I have been thus particular, in order to set in its true light a subject that has been much agitated and generally disbelieved. The sum total of three hundred and thirty-three millions is so enormous, that in its aggregate form it astonishes the mind and staggers credibility; yet we find no difficulty in conceiving that a single square mile in China may contain two hundred and fifty-six persons, especially when we call to our recollection the United Provinces of Holland, which have been calculated to contain two hundred and seventy inhabitants on a square mile. And the United Provinces have enjoyed few of the advantages favourable to population, of which China, for ages past, has been in the uninterrupted possession.

The materials for the statement given by Father Amiot of the population of China appear to have been collected with care. The number of souls in 1760, according to this statement

 
was 196,837,977 In 1761 198,214,553 ————— Annual increase 1,376,576
 

This statement must however be incorrect, from the circumstance of some millions of people being excluded who have no fixed habitation, but are constantly changing their position on the inland navigations of the empire, as well as all the islanders of the Archipelago of Chu-san and of Formosa. Without, however, taking these into consideration, and by supposing the number of souls in 1761, to amount to 198,214,553, there ought to have been, in the year 1793, by allowing a progressive increase, according to a moderate calculation in political arithmetic, at least 280,000,000 souls.

Whether this great empire, the first in rank both in extent and population, may or may not actually contain 333 millions of souls, is a point that Europeans are not likely ever to ascertain. That it is capable of subsisting this and a much greater population has, I think, been sufficiently proved. I know it is a common argument with those who are not willing to admit the fact, that although cities and towns and shipping may be crowded together in an astonishing manner, on and near the grand route between the capital and Canton, yet that the interior parts of the country are almost deserted. By some of our party going to Chu-san, we had occasion to see parts of the country remote from the common road, and such parts happened to be by far the most populous in the whole journey. But independent of the small portion of country seen by us, the western provinces, which are most distant from the grand navigation, are considered as the granaries of the empire; and the cultivation of much grain, where few cattle and less machinery are used, necessarily implies a corresponding population. Thus we see from the above table, that the surplus produce of the land remitted to Pekin from the provinces of

  Oz. silver. Honan
Shan-see
Shen-see } remote from the grand
navigation, were { 3,213,000
3,722,000
2,040,000
Whilst those of Pe-tche-lee
Shan-tung
Tche-kiang } on the grand navigation,
were { 3,036,000
3,600,000
3,810,000
 
 

chiefly in rice, wheat, and millet. There are no grounds therefore for supposing that the interior parts of China are deserts.
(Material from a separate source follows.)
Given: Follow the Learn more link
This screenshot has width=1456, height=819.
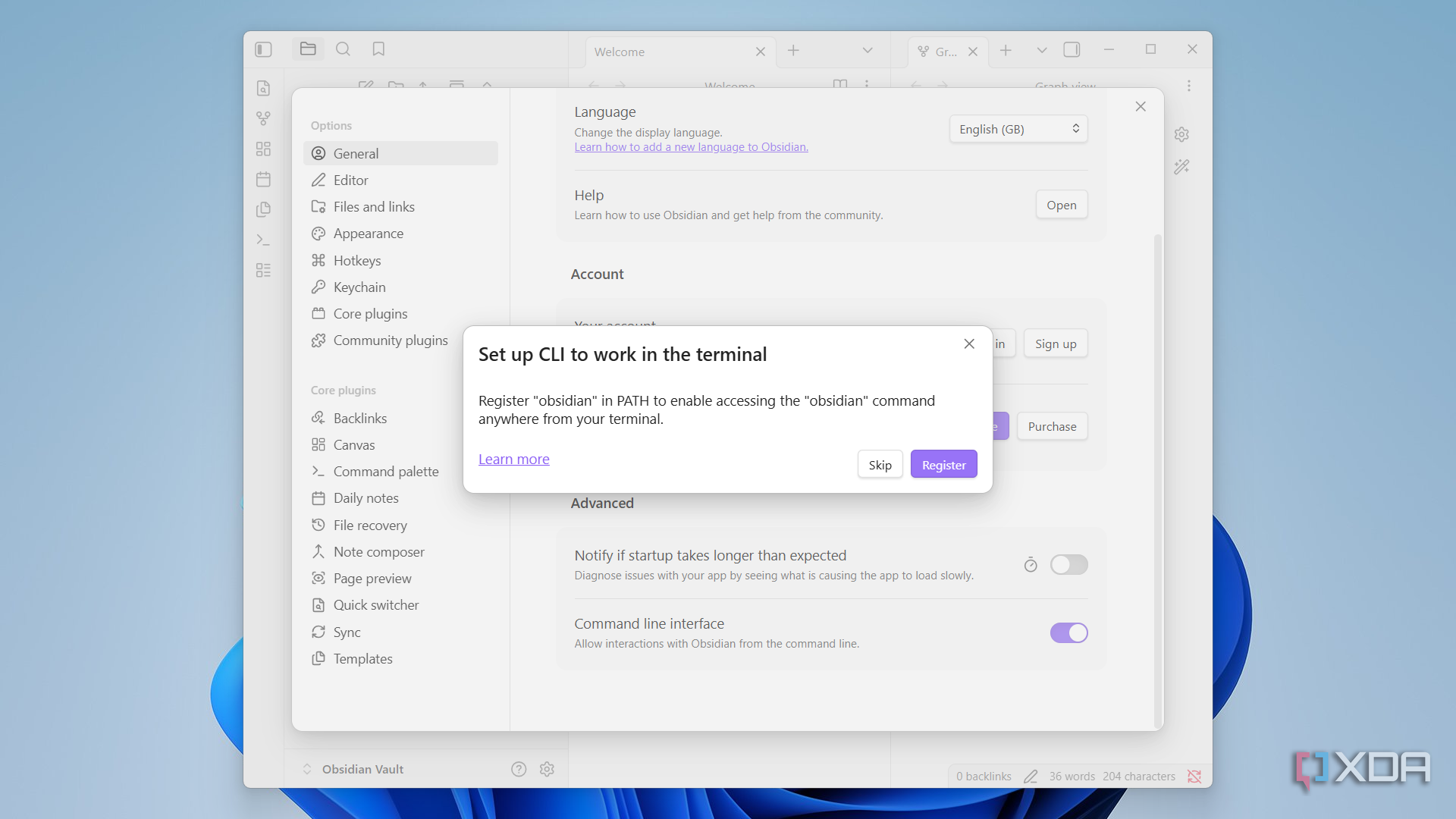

There are others again who are persuaded of the population being so enormous, that the country is wholly inadequate to supply the means of subsistence; and that famines are absolutely necessary to keep down the former to the level of the latter. The loose and general way in which the accounts of the missionaries are drawn up certainly leave such an impression; but as I have endeavoured to shew that such is far from being the case, it may be expected I should also attempt to explain the frequency of those disastrous famines which occasionally commit such terrible havock in this country. I am of opinion then, that three principal reasons may be assigned for them. First, the equal division of the land: Secondly, the mode of cultivation: and Thirdly, the nature of the products.

If, in the first place, every man has it in his option to rent as much land as will support his family with food and clothing, he will have no occasion to go to market for the first necessities; and such being generally the case in China, those first necessities find no market, except in the large cities. When the peasant has brought under tillage of grain as much land as may be sufficient for the consumption of his own family, and the necessary surplus for the landlord, he looks no further; and all his neighbours having done the same, the first necessities are, in fact, unsaleable articles, except in so far as regards the demands of large cities, which are by no means so close upon one another as has been imagined. A surplus of grain is likewise less calculated to exchange for superfluities or luxuries than many other articles of produce. This being the case, if, by any accident, a failure of the crops should be general in a province, it has no relief to expect from the neighbouring provinces, nor any supplies from foreign countries. In China there are no great farmers who store their grain to throw into the market in seasons of scarcity. In such seasons the only resource is that of the government opening its magazines, and restoring to the people that portion of their crop which it had demanded from them as the price of its protection. And this being originally only a tenth part, out of which the monthly subsistence of every officer and soldier had already been deduced, the remainder is seldom adequate to the wants of the people. Insurrection and rebellion ensue, and those who may escape the devouring scourge of famine, in all probability, fall by the sword. In such seasons a whole province is sometimes half depopulated; wretched parents are reduced, by imperious want, to sell or destroy their offspring, and children to put an end, by violence, to the sufferings of their aged and infirm parents. Thus, the equal division of land, so favourable to population in seasons of plenty, is just the reverse when the calamity of a famine falls upon the people.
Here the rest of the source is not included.